• Your assignment
There should be no pictures in your answer, only an exact copy of the lines from the one with "At what coordinates" through the end of the material.

Records provided Block Start

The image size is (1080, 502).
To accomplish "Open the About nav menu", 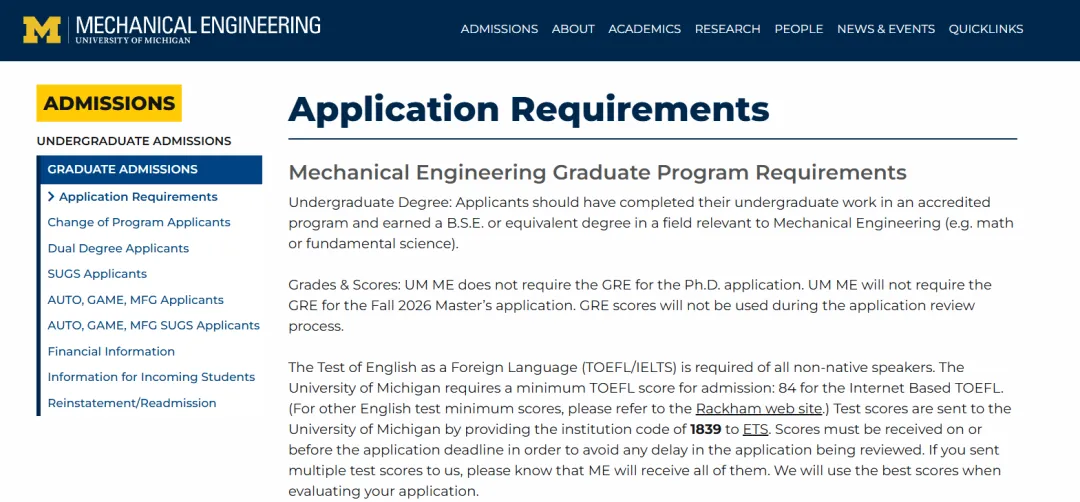I will click(x=573, y=29).
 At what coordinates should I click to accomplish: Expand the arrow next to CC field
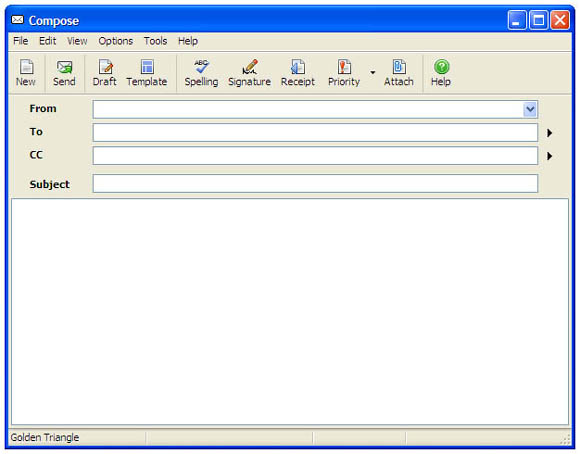click(x=550, y=156)
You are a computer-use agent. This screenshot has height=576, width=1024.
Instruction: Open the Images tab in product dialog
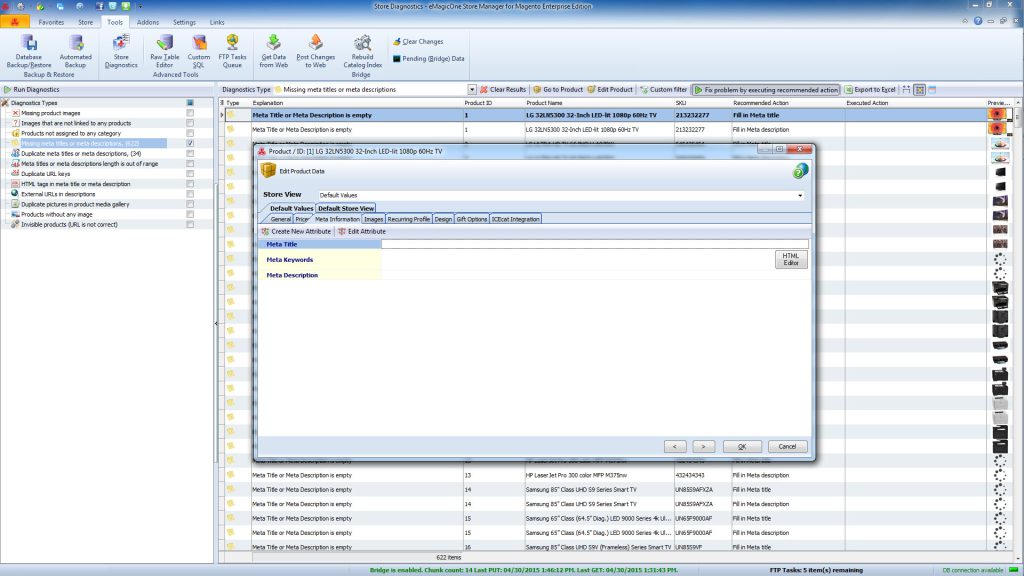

Records provided Block End

• Reply to the exercise
 At what coordinates should I click to accomplish: Expand the arrow next to CC field
click(x=550, y=156)
You are a computer-use agent. This screenshot has height=576, width=1024.
Instruction: Open the Images tab in product dialog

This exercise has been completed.